Shades of Ireland

Friday, February 18, 2011

Glorious Friday!

This weather is sooooo wonderful! We have the sliding glass door open and some of the windows. I got upearly and jogged a bit ( not quite a mile) and started on chores.

I start the chores here. It takes 4 1/2 of these buckets of milk to get all the lambs satisfied. Then I go back 2 hours later and make sure that there is milk in their feeders. That usually takes 3 buckets. I am guessing that is 25 gallons of milk gone before lunch. In all. we are topping over 50 gallons of milk a day.

Seth and I did some pasture work this morning. He used the chainsaw to work on clearing out some scrub trees and cedars that are encrouching on the pasture. I took the old hose reel and used it to wind up about a mile of electric fence that we are not using anymore.

We use Ruby, the old red Ford, for this kind of farm work. As I said before, the doors will not open from the inside. Sometimes, we have to pretend we are NASCAR drivers and go out through the window. Seth finally had enough of all that and made up his mind to take the door panels off and see what was in there. I figured that they couldn't get any more broken so I gave him my blessing. A couple of hours later with some baling wire and electrical tape, the doors open from the inside. Seth gave us all a stern lecture about being gentle with the doors.... no snatching the handles!

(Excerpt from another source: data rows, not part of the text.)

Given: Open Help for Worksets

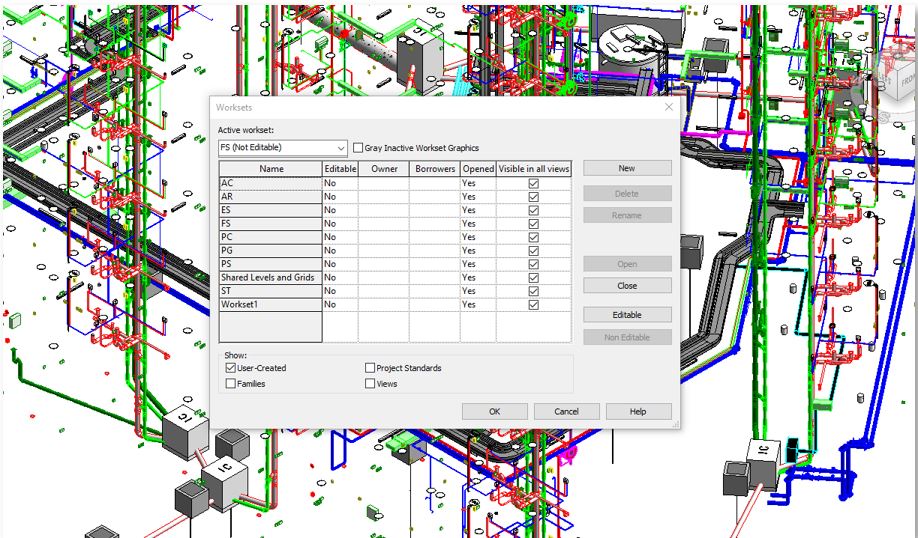Looking at the screenshot, I should pos(638,411).
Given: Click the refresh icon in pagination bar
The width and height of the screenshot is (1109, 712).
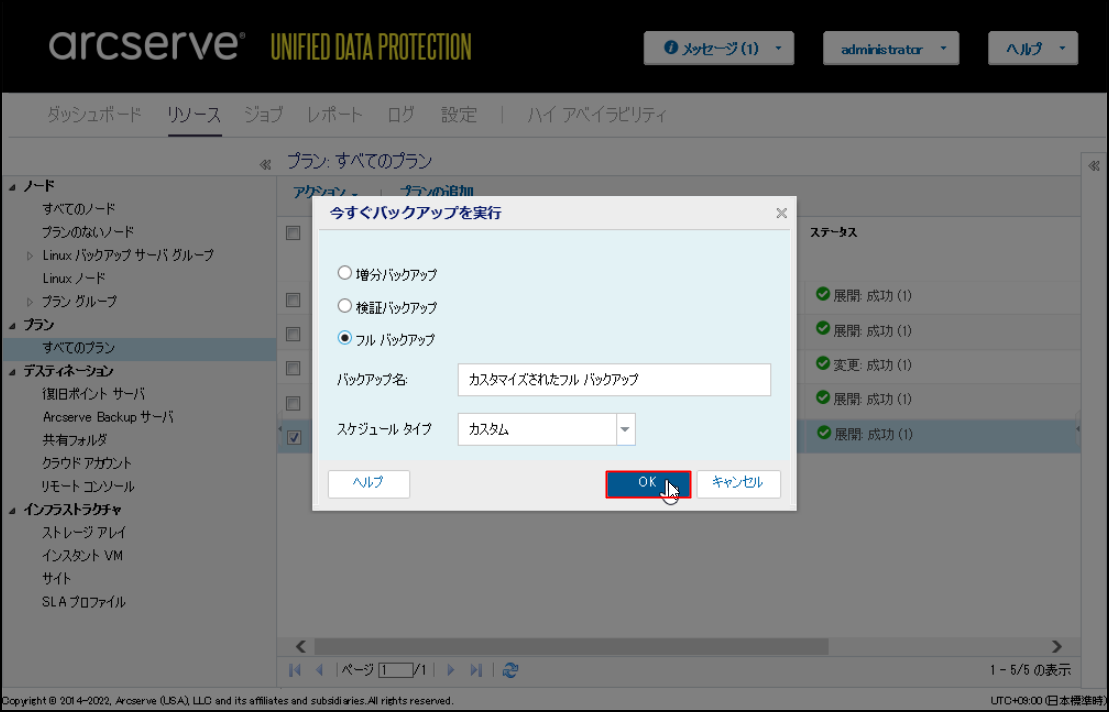Looking at the screenshot, I should click(511, 670).
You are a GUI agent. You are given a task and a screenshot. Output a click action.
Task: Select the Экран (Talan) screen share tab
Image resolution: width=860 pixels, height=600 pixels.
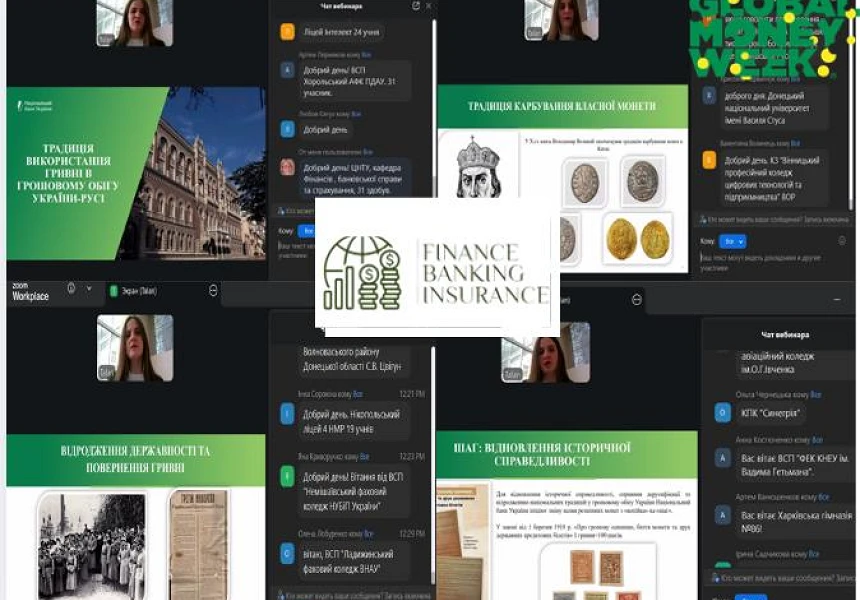[140, 290]
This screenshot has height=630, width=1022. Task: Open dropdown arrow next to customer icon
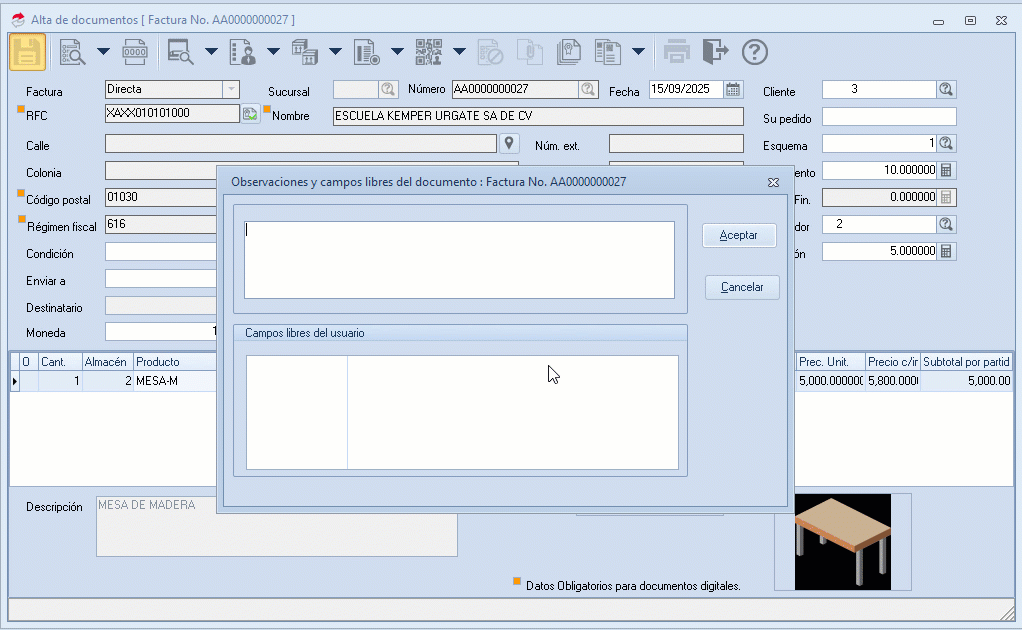tap(273, 52)
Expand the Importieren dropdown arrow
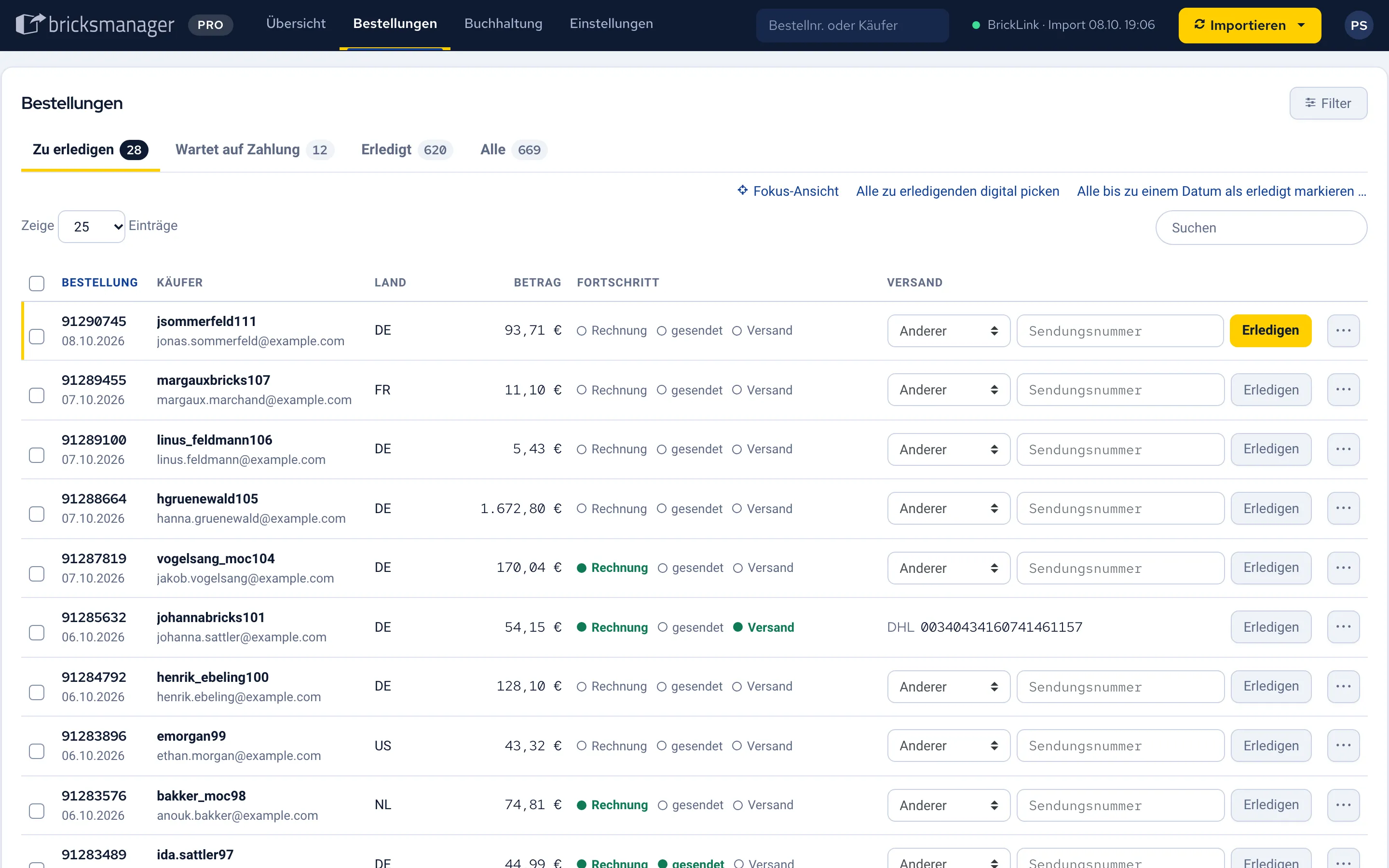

I am still bottle feeding the premature goat kid.

With a little help getting up, she was able to stand for a while and even take a few steps. She is still weak and wobbly but I have high hopes that she is going to be alright in the end. Her mother, on the other hand, is still my least favorite goat on the planet and will soon be relocating to someone elses' farm...... I was hoping that she would improve with age but she is still just a nut. Life is too short to put up with crazy goats.

As I went up to check the mailbox, I caught all of these guys napping.

This is a new paddock for them. I deliberately left all stock off of it so that it would still have "standing hay". It has been empty since September and it is not nearly as muddy as the other paddocks. This bunch is thoroughly enjoying it. I stored our supply of round bales in here near the gate. Seth and I had to rig up a small corral around the 6 remaining bales to keep the horses from tearing them all up. They have one in a bale feeder but it is so much more fun to tear up the open ones and make big comfy beds.......

Apparently my daughter is having freinds out for another bonfire tomorrow night. That means I need to spend some time on housework....... yuck! As I have often said...... I would rather skin a live cat than do housework!